Nothing in the entries should change; repeat them exactly.

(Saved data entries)
========

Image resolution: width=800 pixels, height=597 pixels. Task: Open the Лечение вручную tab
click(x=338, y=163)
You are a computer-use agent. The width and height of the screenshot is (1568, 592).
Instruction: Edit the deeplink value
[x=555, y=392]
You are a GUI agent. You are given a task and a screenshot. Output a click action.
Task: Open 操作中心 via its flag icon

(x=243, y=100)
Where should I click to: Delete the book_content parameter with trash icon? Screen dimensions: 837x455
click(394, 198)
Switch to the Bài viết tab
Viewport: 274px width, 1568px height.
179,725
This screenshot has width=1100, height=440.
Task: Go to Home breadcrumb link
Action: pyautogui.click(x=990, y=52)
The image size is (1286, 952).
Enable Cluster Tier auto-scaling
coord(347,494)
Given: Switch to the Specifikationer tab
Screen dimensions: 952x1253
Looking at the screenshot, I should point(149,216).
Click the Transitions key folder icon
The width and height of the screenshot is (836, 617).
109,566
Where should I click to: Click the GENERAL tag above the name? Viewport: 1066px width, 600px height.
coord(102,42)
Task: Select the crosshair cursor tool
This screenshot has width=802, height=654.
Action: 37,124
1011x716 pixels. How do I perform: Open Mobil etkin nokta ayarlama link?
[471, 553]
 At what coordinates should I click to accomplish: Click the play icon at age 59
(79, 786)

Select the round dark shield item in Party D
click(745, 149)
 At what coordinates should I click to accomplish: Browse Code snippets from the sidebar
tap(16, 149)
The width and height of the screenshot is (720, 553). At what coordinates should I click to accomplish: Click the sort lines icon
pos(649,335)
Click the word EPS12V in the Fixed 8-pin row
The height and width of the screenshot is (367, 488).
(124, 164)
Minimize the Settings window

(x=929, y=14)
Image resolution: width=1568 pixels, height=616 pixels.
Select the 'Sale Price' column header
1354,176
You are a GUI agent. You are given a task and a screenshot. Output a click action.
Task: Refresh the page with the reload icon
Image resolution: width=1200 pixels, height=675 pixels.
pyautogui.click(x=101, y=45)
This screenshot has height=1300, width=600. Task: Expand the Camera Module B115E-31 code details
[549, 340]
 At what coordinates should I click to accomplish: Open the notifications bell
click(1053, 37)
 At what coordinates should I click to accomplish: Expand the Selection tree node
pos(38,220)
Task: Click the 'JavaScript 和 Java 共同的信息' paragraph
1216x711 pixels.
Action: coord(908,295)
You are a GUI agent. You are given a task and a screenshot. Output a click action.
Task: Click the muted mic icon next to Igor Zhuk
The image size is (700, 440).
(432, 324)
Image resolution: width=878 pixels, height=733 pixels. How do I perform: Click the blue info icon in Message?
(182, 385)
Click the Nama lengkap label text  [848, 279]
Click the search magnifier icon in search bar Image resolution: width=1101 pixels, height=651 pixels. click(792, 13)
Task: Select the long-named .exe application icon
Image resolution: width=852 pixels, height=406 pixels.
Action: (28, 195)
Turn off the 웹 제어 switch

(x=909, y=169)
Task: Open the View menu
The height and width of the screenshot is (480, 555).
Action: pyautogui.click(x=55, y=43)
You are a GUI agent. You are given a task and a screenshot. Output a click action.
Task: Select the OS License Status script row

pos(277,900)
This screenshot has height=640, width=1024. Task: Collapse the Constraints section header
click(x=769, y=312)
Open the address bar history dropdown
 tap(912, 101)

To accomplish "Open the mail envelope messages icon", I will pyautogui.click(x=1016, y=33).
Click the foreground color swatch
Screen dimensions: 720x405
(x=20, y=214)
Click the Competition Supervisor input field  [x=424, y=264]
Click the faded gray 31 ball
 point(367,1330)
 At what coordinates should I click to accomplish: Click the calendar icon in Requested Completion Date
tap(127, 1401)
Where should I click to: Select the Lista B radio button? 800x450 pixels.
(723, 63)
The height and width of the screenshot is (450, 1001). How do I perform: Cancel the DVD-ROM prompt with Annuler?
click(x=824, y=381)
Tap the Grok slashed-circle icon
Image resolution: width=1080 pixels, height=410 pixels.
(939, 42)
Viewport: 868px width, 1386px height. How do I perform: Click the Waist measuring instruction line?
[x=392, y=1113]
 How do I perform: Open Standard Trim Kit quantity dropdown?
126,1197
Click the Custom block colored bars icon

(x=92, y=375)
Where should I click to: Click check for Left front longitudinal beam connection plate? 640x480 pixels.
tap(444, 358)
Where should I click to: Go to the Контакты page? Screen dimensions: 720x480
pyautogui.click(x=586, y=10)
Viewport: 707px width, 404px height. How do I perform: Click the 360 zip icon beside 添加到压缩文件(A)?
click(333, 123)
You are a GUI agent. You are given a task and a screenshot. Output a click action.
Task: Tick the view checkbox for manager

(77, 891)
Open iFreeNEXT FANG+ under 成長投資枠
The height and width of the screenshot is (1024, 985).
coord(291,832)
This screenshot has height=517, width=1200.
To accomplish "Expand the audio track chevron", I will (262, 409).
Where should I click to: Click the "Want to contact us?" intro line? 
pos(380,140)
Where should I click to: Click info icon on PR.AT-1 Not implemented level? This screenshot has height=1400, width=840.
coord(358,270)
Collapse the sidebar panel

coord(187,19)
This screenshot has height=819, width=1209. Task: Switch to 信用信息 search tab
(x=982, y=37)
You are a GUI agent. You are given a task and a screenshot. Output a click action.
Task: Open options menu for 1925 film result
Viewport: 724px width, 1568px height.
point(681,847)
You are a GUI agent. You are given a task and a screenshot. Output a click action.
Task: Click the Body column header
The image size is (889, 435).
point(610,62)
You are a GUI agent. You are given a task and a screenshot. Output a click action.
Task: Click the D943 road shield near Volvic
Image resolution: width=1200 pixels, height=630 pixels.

========

**ANSWER TO THIS EXERCISE**
Image resolution: width=800 pixels, height=597 pixels. Task: Open the Лечение вручную tab
click(x=338, y=163)
You are a computer-use agent. The width and height of the screenshot is (1568, 592).
Instruction: Edit the deeplink value
[x=555, y=392]
You are a GUI agent. You are given a task and a screenshot. Output a click action.
Task: Open 操作中心 via its flag icon

(x=243, y=100)
Where should I click to: Delete the book_content parameter with trash icon? Screen dimensions: 837x455
click(394, 198)
Switch to the Bài viết tab
Viewport: 274px width, 1568px height.
179,725
This screenshot has width=1100, height=440.
Task: Go to Home breadcrumb link
Action: pyautogui.click(x=990, y=52)
The image size is (1286, 952).
Enable Cluster Tier auto-scaling
coord(347,494)
Given: Switch to the Specifikationer tab
Screen dimensions: 952x1253
Looking at the screenshot, I should point(149,216).
Click the Transitions key folder icon
The width and height of the screenshot is (836, 617).
109,566
Where should I click to: Click the GENERAL tag above the name? Viewport: 1066px width, 600px height.
coord(102,42)
Task: Select the crosshair cursor tool
This screenshot has width=802, height=654.
Action: 37,124
1011x716 pixels. How do I perform: Open Mobil etkin nokta ayarlama link?
[471, 553]
 At what coordinates should I click to accomplish: Click the play icon at age 59
(79, 786)

Select the round dark shield item in Party D
click(745, 149)
 At what coordinates should I click to accomplish: Browse Code snippets from the sidebar
tap(16, 149)
The width and height of the screenshot is (720, 553). At what coordinates should I click to accomplish: Click the sort lines icon
pos(649,335)
Click the word EPS12V in the Fixed 8-pin row
The height and width of the screenshot is (367, 488).
(124, 164)
Minimize the Settings window

(x=929, y=14)
Image resolution: width=1568 pixels, height=616 pixels.
Select the 'Sale Price' column header
1354,176
You are a GUI agent. You are given a task and a screenshot. Output a click action.
Task: Refresh the page with the reload icon
Image resolution: width=1200 pixels, height=675 pixels.
pyautogui.click(x=101, y=45)
This screenshot has height=1300, width=600. Task: Expand the Camera Module B115E-31 code details
[549, 340]
 At what coordinates should I click to accomplish: Open the notifications bell
click(1053, 37)
 At what coordinates should I click to accomplish: Expand the Selection tree node
pos(38,220)
Task: Click the 'JavaScript 和 Java 共同的信息' paragraph
1216x711 pixels.
Action: coord(908,295)
You are a GUI agent. You are given a task and a screenshot. Output a click action.
Task: Click the muted mic icon next to Igor Zhuk
The image size is (700, 440).
(432, 324)
Image resolution: width=878 pixels, height=733 pixels. How do I perform: Click the blue info icon in Message?
(182, 385)
Click the Nama lengkap label text  [848, 279]
Click the search magnifier icon in search bar Image resolution: width=1101 pixels, height=651 pixels. click(792, 13)
Task: Select the long-named .exe application icon
Image resolution: width=852 pixels, height=406 pixels.
Action: (28, 195)
Turn off the 웹 제어 switch

(x=909, y=169)
Task: Open the View menu
The height and width of the screenshot is (480, 555).
Action: pyautogui.click(x=55, y=43)
You are a GUI agent. You are given a task and a screenshot. Output a click action.
Task: Select the OS License Status script row

pos(277,900)
This screenshot has height=640, width=1024. Task: Collapse the Constraints section header
click(x=769, y=312)
Open the address bar history dropdown
 tap(912, 101)

To accomplish "Open the mail envelope messages icon", I will pyautogui.click(x=1016, y=33).
Click the foreground color swatch
Screen dimensions: 720x405
(x=20, y=214)
Click the Competition Supervisor input field  [x=424, y=264]
Click the faded gray 31 ball
 point(367,1330)
 At what coordinates should I click to accomplish: Click the calendar icon in Requested Completion Date
tap(127, 1401)
Where should I click to: Select the Lista B radio button? 800x450 pixels.
(723, 63)
The height and width of the screenshot is (450, 1001). How do I perform: Cancel the DVD-ROM prompt with Annuler?
click(x=824, y=381)
Tap the Grok slashed-circle icon
Image resolution: width=1080 pixels, height=410 pixels.
(939, 42)
Viewport: 868px width, 1386px height. How do I perform: Click the Waist measuring instruction line?
[x=392, y=1113]
 How do I perform: Open Standard Trim Kit quantity dropdown?
126,1197
Click the Custom block colored bars icon

(x=92, y=375)
Where should I click to: Click check for Left front longitudinal beam connection plate? 640x480 pixels.
tap(444, 358)
Where should I click to: Go to the Контакты page? Screen dimensions: 720x480
pyautogui.click(x=586, y=10)
Viewport: 707px width, 404px height. How do I perform: Click the 360 zip icon beside 添加到压缩文件(A)?
click(333, 123)
You are a GUI agent. You are given a task and a screenshot. Output a click action.
Task: Tick the view checkbox for manager

(77, 891)
Open iFreeNEXT FANG+ under 成長投資枠
The height and width of the screenshot is (1024, 985).
coord(291,832)
This screenshot has height=517, width=1200.
To accomplish "Expand the audio track chevron", I will (262, 409).
Where should I click to: Click the "Want to contact us?" intro line? 
pos(380,140)
Where should I click to: Click info icon on PR.AT-1 Not implemented level? This screenshot has height=1400, width=840.
coord(358,270)
Collapse the sidebar panel

coord(187,19)
This screenshot has height=819, width=1209. Task: Switch to 信用信息 search tab
(x=982, y=37)
You are a GUI agent. You are given a task and a screenshot. Output a click action.
Task: Open options menu for 1925 film result
Viewport: 724px width, 1568px height.
point(681,847)
You are a GUI agent. You are given a task and a screenshot. Output a click action.
Task: Click the Body column header
The image size is (889, 435).
point(610,62)
You are a GUI agent. You are given a task and a screenshot. Output a click action.
Task: Click the D943 road shield near Volvic
Image resolution: width=1200 pixels, height=630 pixels.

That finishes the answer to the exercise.